** Opening DATA SHOWN block **

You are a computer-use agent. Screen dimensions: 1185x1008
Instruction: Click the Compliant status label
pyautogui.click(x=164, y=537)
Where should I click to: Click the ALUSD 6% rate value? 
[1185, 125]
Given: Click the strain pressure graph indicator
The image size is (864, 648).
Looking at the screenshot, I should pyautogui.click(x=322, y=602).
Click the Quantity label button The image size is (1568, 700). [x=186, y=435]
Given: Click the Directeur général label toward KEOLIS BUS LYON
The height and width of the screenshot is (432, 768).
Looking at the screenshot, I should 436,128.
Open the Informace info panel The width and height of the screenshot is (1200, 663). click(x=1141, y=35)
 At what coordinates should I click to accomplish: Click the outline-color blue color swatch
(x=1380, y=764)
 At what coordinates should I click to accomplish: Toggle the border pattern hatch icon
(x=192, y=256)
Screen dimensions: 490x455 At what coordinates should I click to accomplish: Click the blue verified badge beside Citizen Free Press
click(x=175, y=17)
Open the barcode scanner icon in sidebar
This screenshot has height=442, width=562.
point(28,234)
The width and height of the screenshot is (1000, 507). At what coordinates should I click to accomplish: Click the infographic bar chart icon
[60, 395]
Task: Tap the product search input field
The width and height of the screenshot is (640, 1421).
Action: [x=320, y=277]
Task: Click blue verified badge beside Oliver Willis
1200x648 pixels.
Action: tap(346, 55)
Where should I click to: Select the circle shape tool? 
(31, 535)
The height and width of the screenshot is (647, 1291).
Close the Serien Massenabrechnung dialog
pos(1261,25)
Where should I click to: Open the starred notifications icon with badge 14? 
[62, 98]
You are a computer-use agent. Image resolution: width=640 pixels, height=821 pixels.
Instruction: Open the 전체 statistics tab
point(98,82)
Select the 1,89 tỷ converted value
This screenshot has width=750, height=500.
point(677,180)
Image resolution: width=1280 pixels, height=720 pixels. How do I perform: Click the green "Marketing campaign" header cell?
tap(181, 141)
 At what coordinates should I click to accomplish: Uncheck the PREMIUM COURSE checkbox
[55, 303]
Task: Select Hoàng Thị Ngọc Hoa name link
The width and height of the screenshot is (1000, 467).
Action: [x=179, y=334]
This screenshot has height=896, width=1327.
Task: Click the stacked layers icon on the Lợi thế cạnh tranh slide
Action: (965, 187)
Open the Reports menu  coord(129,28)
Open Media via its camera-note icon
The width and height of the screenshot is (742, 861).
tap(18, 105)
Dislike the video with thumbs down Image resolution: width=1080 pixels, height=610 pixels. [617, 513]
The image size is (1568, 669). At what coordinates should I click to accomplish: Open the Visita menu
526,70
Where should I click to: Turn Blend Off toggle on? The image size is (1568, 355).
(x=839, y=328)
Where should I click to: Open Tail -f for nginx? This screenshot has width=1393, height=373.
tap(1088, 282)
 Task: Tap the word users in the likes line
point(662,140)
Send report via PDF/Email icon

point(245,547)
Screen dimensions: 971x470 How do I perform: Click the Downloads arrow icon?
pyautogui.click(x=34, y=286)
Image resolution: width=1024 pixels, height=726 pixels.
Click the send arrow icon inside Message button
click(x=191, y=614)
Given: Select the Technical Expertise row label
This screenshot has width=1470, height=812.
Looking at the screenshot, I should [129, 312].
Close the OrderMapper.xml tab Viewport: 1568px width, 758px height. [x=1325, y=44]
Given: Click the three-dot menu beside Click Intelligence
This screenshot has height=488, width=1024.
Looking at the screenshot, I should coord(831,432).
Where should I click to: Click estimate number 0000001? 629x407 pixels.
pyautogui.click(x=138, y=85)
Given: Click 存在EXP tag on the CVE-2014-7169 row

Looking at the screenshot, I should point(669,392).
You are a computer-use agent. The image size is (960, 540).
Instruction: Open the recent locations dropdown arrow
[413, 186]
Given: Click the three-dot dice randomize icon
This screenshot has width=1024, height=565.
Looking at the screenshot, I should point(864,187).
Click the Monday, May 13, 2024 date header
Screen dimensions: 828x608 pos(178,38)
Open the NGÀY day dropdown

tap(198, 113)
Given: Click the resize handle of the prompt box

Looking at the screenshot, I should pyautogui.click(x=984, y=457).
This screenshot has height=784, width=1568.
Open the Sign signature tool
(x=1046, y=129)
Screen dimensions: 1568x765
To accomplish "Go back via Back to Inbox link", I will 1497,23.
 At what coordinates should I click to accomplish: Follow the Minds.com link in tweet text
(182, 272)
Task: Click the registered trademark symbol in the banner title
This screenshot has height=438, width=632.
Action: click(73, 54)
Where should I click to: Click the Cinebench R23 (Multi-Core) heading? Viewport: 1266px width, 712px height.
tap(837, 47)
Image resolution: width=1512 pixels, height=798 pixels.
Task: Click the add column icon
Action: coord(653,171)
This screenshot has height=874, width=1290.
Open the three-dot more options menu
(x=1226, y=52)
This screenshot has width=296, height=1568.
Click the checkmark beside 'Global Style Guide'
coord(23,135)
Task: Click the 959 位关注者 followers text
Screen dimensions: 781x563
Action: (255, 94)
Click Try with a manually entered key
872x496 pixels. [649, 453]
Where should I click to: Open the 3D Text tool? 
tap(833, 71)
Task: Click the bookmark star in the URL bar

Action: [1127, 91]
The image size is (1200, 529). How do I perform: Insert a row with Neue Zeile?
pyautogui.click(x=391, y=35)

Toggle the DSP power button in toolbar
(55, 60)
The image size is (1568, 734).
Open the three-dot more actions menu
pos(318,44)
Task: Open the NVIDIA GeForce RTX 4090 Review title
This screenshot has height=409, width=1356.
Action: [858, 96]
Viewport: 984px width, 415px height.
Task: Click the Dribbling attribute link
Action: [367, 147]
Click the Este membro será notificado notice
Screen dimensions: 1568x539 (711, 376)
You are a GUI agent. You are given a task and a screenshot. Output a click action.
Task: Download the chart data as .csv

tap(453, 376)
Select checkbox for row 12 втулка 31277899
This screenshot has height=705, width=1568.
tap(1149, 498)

** Closing DATA SHOWN block **

Copy each line from the entries above that has the word "agent" in it.

__ANSWER FOR THIS EXERCISE__:
You are a computer-use agent. Screen dimensions: 1185x1008
You are a computer-use agent. Image resolution: width=640 pixels, height=821 pixels.
You are a computer-use agent. The image size is (960, 540).
You are a GUI agent. You are given a task and a screenshot. Output a click action.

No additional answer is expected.